(Rows showing where targets appear)

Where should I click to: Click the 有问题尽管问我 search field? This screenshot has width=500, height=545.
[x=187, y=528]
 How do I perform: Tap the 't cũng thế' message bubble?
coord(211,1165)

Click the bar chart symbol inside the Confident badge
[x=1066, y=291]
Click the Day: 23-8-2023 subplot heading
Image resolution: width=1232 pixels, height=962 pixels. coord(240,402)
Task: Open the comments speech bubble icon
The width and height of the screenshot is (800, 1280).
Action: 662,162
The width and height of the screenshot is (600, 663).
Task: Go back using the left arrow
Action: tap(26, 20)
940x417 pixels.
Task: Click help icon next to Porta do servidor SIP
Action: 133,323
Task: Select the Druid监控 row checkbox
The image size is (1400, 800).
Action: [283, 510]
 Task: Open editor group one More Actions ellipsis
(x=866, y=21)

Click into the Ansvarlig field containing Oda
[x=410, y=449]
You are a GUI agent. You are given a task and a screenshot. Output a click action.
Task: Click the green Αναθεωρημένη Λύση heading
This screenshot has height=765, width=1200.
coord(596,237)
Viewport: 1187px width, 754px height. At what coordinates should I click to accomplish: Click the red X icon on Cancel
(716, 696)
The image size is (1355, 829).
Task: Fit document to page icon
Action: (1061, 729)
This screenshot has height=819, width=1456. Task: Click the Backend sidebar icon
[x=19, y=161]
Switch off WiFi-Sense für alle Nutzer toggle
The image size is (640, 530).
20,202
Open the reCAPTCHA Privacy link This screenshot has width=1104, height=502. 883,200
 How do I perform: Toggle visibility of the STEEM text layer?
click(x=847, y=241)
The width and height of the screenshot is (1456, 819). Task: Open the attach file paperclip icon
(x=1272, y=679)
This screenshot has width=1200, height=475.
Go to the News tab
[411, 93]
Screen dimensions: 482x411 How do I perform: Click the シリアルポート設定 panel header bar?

● **Do this**: Can you rewrite the listing with each "How do I perform" changed to "How can I do" and nothing else altered?

● **The solution**:
Where should I click to: Click the 有问题尽管问我 search field? This screenshot has width=500, height=545.
[x=187, y=528]
 How can I do: Tap the 't cũng thế' message bubble?
coord(211,1165)

Click the bar chart symbol inside the Confident badge
[x=1066, y=291]
Click the Day: 23-8-2023 subplot heading
Image resolution: width=1232 pixels, height=962 pixels. coord(240,402)
Task: Open the comments speech bubble icon
The width and height of the screenshot is (800, 1280).
Action: 662,162
The width and height of the screenshot is (600, 663).
Task: Go back using the left arrow
Action: tap(26, 20)
940x417 pixels.
Task: Click help icon next to Porta do servidor SIP
Action: 133,323
Task: Select the Druid监控 row checkbox
The image size is (1400, 800).
Action: [283, 510]
 Task: Open editor group one More Actions ellipsis
(x=866, y=21)

Click into the Ansvarlig field containing Oda
[x=410, y=449]
You are a GUI agent. You are given a task and a screenshot. Output a click action.
Task: Click the green Αναθεωρημένη Λύση heading
This screenshot has height=765, width=1200.
coord(596,237)
Viewport: 1187px width, 754px height. At what coordinates should I click to accomplish: Click the red X icon on Cancel
(716, 696)
The image size is (1355, 829).
Task: Fit document to page icon
Action: (1061, 729)
This screenshot has height=819, width=1456. Task: Click the Backend sidebar icon
[x=19, y=161]
Switch off WiFi-Sense für alle Nutzer toggle
The image size is (640, 530).
20,202
Open the reCAPTCHA Privacy link This screenshot has width=1104, height=502. 883,200
 How can I do: Toggle visibility of the STEEM text layer?
click(x=847, y=241)
The width and height of the screenshot is (1456, 819). Task: Open the attach file paperclip icon
(x=1272, y=679)
This screenshot has width=1200, height=475.
Go to the News tab
[411, 93]
Screen dimensions: 482x411 How can I do: Click the シリアルポート設定 panel header bar?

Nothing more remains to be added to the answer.